As we left the office a breast care nurse, Claire, came and took us into a separate room. ‘A bit of a shock, not expecting anything like this today, or…?’ she trailed off asking inquisitively. ‘My husband is a really positive person and he refused to believe it would be anything other than a cyst, whereas I certainly had hope but preferred to be prepared for either outcome,’ I replied.
Claire went on to explain a bit more about the cancer, that it was low grade which meant it was very slow, not a quick or aggressive growing tumour and that their plan was to go on and cure and treat this. She said it was obviously very frightening and that I’d clearly want treatment to start as soon as possible but that due to the nature of my tumour, it wasn’t going to change at all in a period of weeks.
Claire said that breast cancers these days are much more treatable and that success rates are very good and for grade one tumours in particular, however it would all depend on the size and grade after surgery and whether the lymph nodes were infected.
Pats asked Claire what lymph nodes were and she explained that they are part of the lymphatic system. A filter system that gets rid of waste products – debris, infection…and cancer cells. She said that if anything was in the breast that the lymph nodes might try to get rid of the cancer cells and that it often spreads to the glands under the arm. She pointed out that my glands seemed to be all normal and so were optimistic that it was confined to the breast.
Claire then went on to say that radiotherapy would be likely afterwards. This is an x-ray treatment that sterilises the rest of the breast. She said I may not need chemotherapy as its a grade one and that the benefit to me would be very minimal, but that they would need more information. I asked again about what effect this would have on my fertility.
As most of our friends and family know, Pats and I had been trying for some time to get pregnant with a little Moonmin but sadly to no avail. I’d already rang a fertility clinic the week before to ask about what options might be available and the lady I spoke to said they would be able to harvest my eggs. Claire also said that this could be done, but that it would very much depend on timing. ‘Often by the time they can harvest eggs we would need to have you in for your treatment but that’s certainly something that we can look into.’
The cancer I have is hormone receptive (it feeds off of oestrogen) so I would need to take anti hormone drugs. Claire said that there is a possibility that the medication could potentially switch off the ovaries which would affect my fertility. I’d have to take the tablets for up to five years with a recommendation of being off them for two years before getting pregnant. ‘It’s like a double whammy isn’t it?’ said Claire. I began to cry again.
All our hopes and plans had been on starting our own little family for such a long time, to hear that those dreams could now be taken away from us was just absolutely heartbreaking. It sounds strange but it kind of hurt more than hearing about the cancer diagnosis.
Pats and I had certainly taken our time in deciding when we wanted to have children.

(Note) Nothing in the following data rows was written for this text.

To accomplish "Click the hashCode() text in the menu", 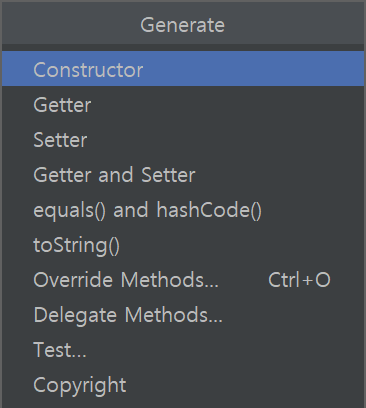I will coord(209,210).
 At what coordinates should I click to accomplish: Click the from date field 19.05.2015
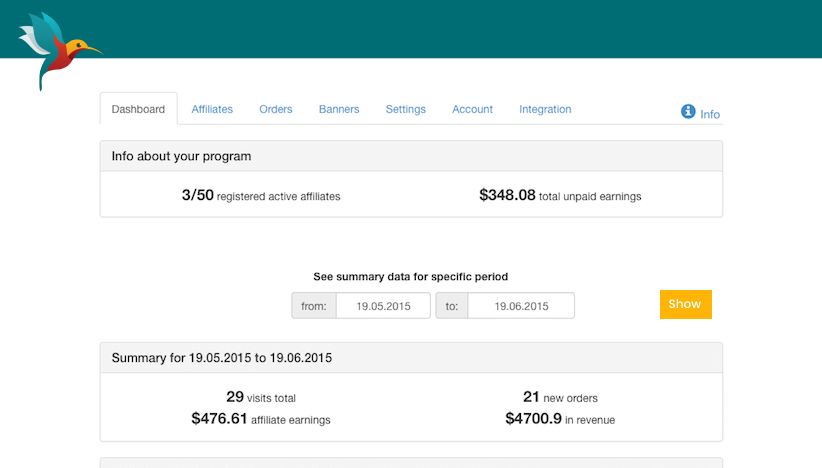(x=383, y=306)
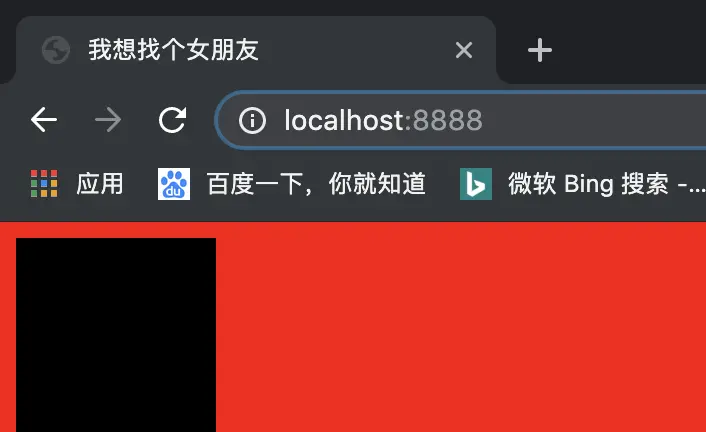706x432 pixels.
Task: Select the 我想找个女朋友 tab title
Action: pyautogui.click(x=173, y=50)
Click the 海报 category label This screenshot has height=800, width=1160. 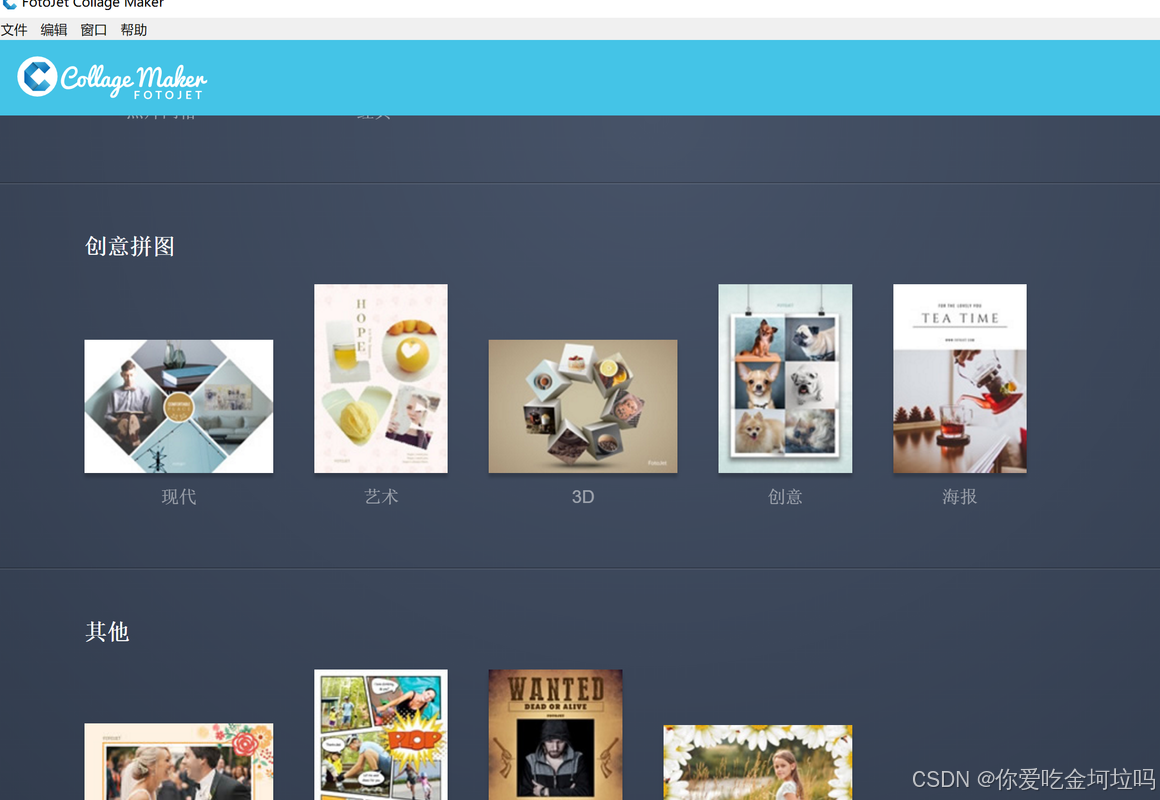[960, 497]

We’d spent many fun-filled years enjoying ourselves, having a great social life, travelling the world together and not marrying until eight years after we’d met. Starting a family was something we’d always said we wanted to do but had left it to a much later stage in our lives than most couples.
I was already rather neurotic about the desire to get pregnant. I constantly read books, websites and blogs on the best tips to maximise success. I was having regular acupuncture treatment and had spent god knows how much money on ovulation kits, tests, potions and vitamin supplements – you name it, I had it! Poor Pats had felt the pressure from my yearning, especially since moving into our new home which we’d especially chosen as it was perfect for a family. We’d already started investigations into why things hadn’t been working for us…in a way it was a blessing that I wasn’t already pregnant at this stage.
Claire went on to say they had a fertility specialist at the hospital and that she would make an appointment for us so we knew what our options were. She said there were possibilities that we might potentially be able to wait a month or two whilst my eggs were harvested before starting the treatment. She said if my cancer was a higher grade or lots of the lymph nodes were affected we’d be in a different situation, but said that we may have time and might be able to wait one to two months before starting the anti hormone drugs.
Claire said she’s known ladies who have successfully got pregnant after breast cancer treatment, which raised a smile and some hope within me. However she said they may not want to me to have IVF as that would involve giving me hormones and they would need to be mindful of the breast cancer risk. ‘We’d need to take age into consideration as you would be on the tablets for at least five years, but it may be that you’d be able to take them for two and then…well, that would need to be a consultant decision. We want to give the best treatment for you, what’s safe for you, against the risk of breast cancer returning.’
Claire then went on to book in my pre-op assessment for 11 May and gave me some blood test forms saying I could have the bloods done that day or if I’d had enough I could get them done when I go back for the mammogram on Monday.
As she left us in the room alone together, Pats gave me a massive hug and said how positive it was and what a good job that I’d caught it early. He said you just don’t ever think it’s going to be that. “It can do one anyway,” I replied, my fighting instincts kicking in. ‘That’s the attitude,’ said Pats. ‘Will you still love me with a deformed breast?’ I asked Pats. ‘I’d still love you with no breasts,’ he lovingly replied.